▶ **Data to process**
_ _ _ _ _

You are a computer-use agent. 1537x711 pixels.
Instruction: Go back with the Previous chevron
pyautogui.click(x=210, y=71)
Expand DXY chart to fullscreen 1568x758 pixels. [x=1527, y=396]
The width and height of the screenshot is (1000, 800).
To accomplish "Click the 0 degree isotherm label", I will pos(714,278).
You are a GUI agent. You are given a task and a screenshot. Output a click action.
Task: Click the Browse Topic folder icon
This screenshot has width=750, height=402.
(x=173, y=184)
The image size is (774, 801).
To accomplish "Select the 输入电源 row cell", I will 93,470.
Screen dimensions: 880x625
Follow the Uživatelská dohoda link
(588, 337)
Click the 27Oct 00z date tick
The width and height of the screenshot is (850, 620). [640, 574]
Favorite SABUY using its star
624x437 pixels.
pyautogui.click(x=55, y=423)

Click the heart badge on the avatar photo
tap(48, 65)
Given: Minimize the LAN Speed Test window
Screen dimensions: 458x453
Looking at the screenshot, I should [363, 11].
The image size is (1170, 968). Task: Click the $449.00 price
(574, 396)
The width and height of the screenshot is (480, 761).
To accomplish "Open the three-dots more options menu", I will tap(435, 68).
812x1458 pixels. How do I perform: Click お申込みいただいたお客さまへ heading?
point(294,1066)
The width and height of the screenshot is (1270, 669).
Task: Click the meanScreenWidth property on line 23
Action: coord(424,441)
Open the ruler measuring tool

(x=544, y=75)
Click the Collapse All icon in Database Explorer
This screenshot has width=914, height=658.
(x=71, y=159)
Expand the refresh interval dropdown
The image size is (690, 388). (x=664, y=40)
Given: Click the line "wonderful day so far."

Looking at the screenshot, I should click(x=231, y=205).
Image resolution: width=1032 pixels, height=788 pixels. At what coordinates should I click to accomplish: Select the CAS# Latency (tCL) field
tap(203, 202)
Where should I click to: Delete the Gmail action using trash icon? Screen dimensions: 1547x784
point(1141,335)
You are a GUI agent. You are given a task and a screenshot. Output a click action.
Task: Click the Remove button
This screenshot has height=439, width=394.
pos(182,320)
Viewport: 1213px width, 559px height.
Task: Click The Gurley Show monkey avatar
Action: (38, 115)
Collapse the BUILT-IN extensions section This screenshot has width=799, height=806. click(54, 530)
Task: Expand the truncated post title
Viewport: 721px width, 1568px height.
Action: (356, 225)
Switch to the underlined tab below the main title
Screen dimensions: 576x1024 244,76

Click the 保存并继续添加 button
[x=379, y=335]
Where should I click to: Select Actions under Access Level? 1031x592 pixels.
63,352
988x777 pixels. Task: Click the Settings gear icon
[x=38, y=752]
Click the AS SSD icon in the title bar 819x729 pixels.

_ _ _ _ _

▶ **Directions for this task**
The required output is the lines from the one holding "988x777 pixels. Task: Click" through the last line of the entries above, copied exactly.

▶ **Response to this task**
988x777 pixels. Task: Click the Settings gear icon
[x=38, y=752]
Click the AS SSD icon in the title bar 819x729 pixels.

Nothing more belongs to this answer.